Was ich mit diesem Text eigentlich sagen will: Angst ist nie ein guter Berater. Die AfD holt mit diversen Angstszenarien (Angst vor dem Euro, Angst vor Ausländern, Angst vor Ballermann-Verboten, Angst vor Diversity) zuverlässig genug Wählerstimmen, um ihre zumeist vorbestraften Postenabgreifer in Parlamente zu schleusen und mit Steuergeldern zu alimentieren. Das Stilmittel der Angst ist also ohnehin bereits vergeben.
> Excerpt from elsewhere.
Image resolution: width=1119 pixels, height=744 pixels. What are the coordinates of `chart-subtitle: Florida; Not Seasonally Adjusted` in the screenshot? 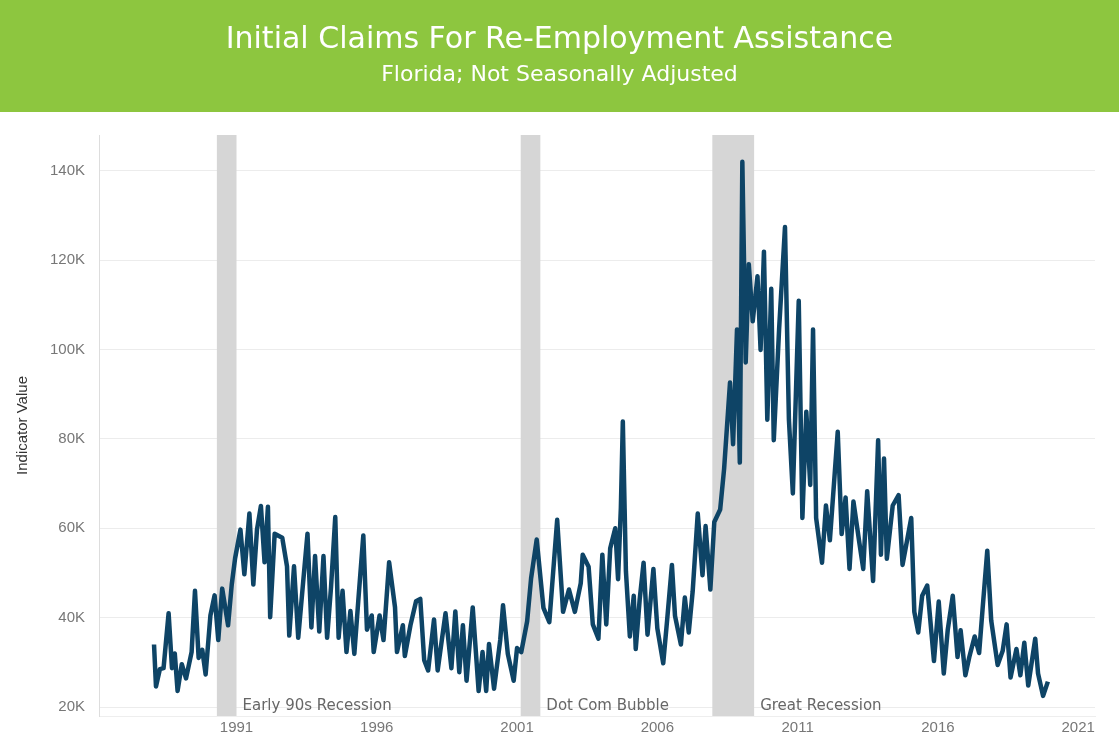 It's located at (560, 74). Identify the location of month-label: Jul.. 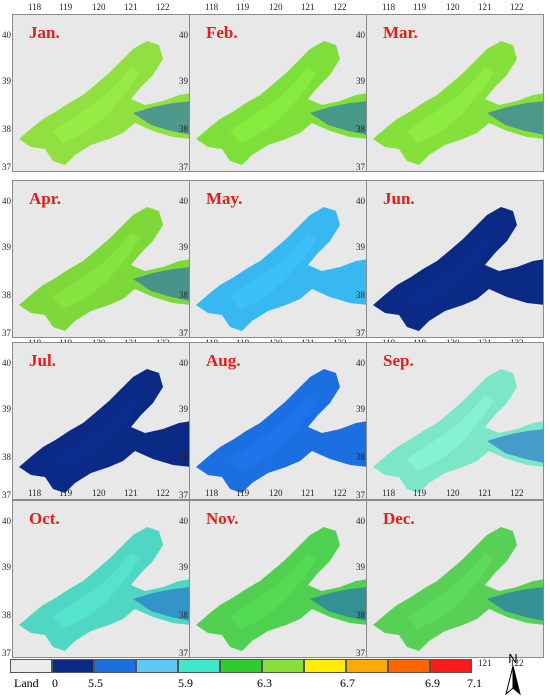
(42, 360).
Angst vor Annalena Baerbock und Angst vor einer Verbotspartei zu schüren wird also nicht reichen, um eine grüne Kanzlerin zu verhindern. Konzentrieren wir uns also wieder auf politische Fragen. Davon gibt es nämlich einige, um die es sich in Deutschland schnellstmöglich zu kümmern gilt.

Um sich da ein Bild zu machen, könnte man beispielsweise die Programme der antretenden Parteien studieren. Die beinhalten einige interessante Versprechungen. Nur bei der CDU/CSU nicht. Die haben bislang kein Programm vorgelegt. Was auch irgendwie verständlich ist. Wenn ich mit Armin Laschet antreten müsste, würde ich auch sagen: Freunde, die Mühe mit einem Parteiprogramm können wir uns eigentlich sparen.

Informieren Sie sich also bitte - und vor allem: Gehen Sie wählen! Als Vorab-Dankeschön verrate ich Ihnen sogar ein Wahlgeheimnis: Ich werde Annalena Baerbock nicht wählen. Mein Herz schlägt Rot. Sollte aber wider Erwarten nicht Olaf Scholz Kanzler, sondern Annalena Baerbock Kanzlerin werden, werde ich trotzdem nicht auswandern. Und das sollten Sie auch nicht. Bis nächste Woche!